When I got out my vitamin organizer to take my supplements this morning, today’s cubby was empty. I must have dipped in twice yesterday. No wonder I feel overwrought; too much B-complex and an overdose of magnesium may account for my anxious dream last night wherein Barack Obama helped me bandage the finger I cut making his family a salad. I don’t like forgetting, and I don’t like anxious dreams.
But dream we must. Forget we must. Decline we must. Die we must. There will come a day when the puppy digging in the compost right now is an old, grey-faced mutt, and there will come a morning when no matter how watchful I am, I won’t glimpse my sister, half-crazed on her 4-wheeler, chasing down a skunk with her shotgun.

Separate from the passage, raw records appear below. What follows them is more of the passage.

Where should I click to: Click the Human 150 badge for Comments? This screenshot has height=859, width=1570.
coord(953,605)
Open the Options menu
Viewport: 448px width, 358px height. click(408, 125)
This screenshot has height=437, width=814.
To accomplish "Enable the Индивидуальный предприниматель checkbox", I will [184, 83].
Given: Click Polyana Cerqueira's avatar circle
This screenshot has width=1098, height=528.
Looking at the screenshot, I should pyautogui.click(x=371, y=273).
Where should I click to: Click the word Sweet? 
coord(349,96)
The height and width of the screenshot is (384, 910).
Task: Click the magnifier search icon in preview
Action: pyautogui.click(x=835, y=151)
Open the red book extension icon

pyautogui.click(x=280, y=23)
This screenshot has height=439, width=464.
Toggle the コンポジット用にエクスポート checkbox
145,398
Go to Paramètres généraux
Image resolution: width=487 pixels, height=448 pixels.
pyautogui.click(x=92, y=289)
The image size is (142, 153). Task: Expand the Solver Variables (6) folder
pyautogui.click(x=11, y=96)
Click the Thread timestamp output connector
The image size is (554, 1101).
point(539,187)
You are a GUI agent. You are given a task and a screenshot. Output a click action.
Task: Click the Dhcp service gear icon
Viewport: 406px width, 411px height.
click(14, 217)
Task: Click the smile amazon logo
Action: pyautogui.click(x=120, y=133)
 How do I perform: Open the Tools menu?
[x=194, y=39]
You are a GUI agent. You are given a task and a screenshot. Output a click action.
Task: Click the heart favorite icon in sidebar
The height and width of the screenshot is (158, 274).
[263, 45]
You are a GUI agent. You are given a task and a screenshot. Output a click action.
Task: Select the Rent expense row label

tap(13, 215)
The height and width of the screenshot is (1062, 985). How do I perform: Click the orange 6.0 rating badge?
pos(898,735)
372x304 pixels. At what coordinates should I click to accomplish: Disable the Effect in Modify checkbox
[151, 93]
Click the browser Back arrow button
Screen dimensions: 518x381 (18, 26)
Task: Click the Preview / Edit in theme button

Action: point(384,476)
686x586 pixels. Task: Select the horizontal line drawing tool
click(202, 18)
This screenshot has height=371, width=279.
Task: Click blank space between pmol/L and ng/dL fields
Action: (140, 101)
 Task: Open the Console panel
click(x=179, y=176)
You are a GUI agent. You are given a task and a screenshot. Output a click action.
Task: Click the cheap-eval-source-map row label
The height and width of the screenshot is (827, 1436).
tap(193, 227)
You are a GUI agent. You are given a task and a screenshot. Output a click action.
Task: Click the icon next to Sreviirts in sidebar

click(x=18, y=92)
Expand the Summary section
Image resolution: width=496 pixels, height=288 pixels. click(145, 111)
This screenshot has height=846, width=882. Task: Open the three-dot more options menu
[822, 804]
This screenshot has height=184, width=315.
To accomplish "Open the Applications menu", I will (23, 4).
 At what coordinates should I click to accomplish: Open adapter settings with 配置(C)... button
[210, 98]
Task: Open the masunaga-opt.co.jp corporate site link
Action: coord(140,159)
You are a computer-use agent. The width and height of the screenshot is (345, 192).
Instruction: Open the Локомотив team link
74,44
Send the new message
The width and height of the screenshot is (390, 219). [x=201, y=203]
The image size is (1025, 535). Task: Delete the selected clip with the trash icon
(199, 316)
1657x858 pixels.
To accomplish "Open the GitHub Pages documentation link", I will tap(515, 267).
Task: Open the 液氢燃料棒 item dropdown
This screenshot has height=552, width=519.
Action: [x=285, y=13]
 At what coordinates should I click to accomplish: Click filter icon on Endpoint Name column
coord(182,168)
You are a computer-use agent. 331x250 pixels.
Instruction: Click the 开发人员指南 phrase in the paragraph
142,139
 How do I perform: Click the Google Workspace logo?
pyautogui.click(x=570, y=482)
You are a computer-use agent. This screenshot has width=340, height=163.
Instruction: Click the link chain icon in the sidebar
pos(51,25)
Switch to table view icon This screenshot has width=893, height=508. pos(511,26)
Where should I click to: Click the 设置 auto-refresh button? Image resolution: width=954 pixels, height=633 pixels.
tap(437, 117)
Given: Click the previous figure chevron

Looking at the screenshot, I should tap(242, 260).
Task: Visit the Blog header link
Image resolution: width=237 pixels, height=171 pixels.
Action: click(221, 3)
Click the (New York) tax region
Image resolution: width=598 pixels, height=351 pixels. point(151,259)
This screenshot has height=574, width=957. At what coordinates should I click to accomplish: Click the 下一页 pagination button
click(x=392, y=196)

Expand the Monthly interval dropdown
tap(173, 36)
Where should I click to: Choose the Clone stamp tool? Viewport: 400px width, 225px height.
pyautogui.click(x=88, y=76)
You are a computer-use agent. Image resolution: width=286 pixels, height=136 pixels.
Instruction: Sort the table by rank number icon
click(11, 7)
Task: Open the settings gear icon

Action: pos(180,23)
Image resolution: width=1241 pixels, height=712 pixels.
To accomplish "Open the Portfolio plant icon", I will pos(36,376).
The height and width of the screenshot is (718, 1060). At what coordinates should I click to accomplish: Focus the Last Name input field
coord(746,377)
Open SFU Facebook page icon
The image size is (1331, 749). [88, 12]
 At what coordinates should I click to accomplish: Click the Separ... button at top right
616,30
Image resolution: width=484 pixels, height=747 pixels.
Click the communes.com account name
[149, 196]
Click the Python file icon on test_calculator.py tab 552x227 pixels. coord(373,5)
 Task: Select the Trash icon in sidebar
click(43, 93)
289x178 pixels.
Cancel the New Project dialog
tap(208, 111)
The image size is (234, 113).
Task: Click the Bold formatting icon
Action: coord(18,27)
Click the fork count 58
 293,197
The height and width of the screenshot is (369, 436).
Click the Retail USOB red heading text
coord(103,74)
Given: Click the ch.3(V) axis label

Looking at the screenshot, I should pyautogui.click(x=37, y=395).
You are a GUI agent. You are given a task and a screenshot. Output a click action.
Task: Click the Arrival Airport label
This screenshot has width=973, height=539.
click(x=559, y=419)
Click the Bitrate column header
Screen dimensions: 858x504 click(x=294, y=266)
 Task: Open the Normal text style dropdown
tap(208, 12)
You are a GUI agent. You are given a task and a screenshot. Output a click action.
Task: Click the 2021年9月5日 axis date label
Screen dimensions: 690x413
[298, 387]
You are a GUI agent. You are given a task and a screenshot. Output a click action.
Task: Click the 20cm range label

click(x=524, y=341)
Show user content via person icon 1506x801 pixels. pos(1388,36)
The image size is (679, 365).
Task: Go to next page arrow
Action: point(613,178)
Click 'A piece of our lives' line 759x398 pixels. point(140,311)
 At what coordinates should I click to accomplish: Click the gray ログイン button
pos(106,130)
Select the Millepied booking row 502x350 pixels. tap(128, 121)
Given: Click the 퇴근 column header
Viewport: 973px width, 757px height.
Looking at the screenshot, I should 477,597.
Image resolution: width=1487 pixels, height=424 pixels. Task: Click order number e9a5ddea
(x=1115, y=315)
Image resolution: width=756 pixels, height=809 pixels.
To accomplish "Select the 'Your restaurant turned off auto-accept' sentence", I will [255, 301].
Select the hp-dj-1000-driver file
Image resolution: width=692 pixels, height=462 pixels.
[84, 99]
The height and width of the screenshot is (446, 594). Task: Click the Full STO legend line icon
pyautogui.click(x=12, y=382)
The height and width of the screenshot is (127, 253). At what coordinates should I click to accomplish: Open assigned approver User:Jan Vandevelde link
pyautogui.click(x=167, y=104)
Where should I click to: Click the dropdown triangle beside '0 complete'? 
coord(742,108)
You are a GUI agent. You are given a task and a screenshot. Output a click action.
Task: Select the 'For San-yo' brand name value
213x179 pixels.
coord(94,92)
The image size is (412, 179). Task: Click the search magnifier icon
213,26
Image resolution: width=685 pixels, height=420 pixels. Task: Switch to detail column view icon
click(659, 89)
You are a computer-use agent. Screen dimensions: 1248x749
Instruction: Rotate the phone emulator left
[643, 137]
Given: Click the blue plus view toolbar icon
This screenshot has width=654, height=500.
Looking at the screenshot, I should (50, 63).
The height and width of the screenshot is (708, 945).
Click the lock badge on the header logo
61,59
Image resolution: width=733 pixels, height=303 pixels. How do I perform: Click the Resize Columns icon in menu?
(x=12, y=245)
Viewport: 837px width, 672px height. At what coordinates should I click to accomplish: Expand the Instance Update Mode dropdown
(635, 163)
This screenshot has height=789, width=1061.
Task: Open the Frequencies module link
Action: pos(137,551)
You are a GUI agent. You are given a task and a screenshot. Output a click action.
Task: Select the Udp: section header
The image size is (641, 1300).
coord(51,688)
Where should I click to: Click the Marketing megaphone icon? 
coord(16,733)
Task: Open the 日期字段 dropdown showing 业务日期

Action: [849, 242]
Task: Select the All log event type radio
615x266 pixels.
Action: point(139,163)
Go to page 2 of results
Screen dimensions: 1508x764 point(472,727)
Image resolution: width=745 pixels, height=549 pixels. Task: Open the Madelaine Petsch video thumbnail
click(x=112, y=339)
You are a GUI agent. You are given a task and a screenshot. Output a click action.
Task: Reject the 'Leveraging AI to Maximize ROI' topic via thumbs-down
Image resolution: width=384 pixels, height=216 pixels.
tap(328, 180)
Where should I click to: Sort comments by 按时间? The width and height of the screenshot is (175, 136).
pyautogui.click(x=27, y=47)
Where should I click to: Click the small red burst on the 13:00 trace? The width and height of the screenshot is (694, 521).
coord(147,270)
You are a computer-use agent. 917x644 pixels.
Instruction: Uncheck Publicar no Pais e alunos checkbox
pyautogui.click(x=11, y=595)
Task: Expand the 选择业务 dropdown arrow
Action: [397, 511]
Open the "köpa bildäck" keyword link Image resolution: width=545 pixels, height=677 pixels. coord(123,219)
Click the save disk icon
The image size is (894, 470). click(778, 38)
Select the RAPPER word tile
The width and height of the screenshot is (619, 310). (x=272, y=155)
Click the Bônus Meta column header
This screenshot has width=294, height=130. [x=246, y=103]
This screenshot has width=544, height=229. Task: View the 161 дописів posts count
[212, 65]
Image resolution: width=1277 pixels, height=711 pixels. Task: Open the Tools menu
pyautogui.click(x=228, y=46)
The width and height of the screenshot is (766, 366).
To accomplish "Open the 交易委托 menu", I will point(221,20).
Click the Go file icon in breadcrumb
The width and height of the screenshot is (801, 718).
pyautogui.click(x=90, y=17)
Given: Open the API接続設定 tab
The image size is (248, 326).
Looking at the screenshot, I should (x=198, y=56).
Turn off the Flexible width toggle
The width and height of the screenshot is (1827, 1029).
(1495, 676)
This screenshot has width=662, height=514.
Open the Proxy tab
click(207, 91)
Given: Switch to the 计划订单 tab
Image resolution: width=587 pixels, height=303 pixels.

“Sorry I’m late,” God says as she rushes in. “You’ve rearranged your writing space. I like it.”
“Oh, hi God,” I say. “Coffee?”
God holds up her hand. “No, thanks. I had a cup with your neighbor, and I’m going to treat myself to a latte later. Still catching up on the fiascos of Easter/Passover/Ramadan. And Ukraine…” Her voice cracks.
“Hmmm,” I say. “Want some vitamins or something?”
God smiles and leans forward. “You know I’m not vengeful, right?” I nod and wait. “And you know I don’t play favorites, right?” I nod again, wishing I could be an exception. “And you know branches will always grow toward the sun and move gracefully in the wind, and things you drop will fall toward the center, right?”
I nod a third time suddenly feeling quite sad. “And where do the things you drop go?” I ask in a quiet voice, turning my face away. But God sees my eyes welling up anyway. She makes a fist of her giant hand and thumps herself hard in the chest. “Right here,” she says, and hits herself again. “Right here.”
When I sleep, I shroud the windows in purple velvet drapes. It occurs to me that I’d like my body wrapped in these before it is laid to rest in the garden. “Sounds like a good plan,” God says, voice fading. “I like purple.”
I have the intention of wiping my eyes and nodding again, but neither are possible because I have dissipated into the moment. The drapes are sun-streaked, dusty, and elegant. Granted, it may be an idiosyncratic or imagined elegance, but it doesn’t matter. What matters is the gravity-defying blackbird perched on the top branch of the wind-whipped cottonwood.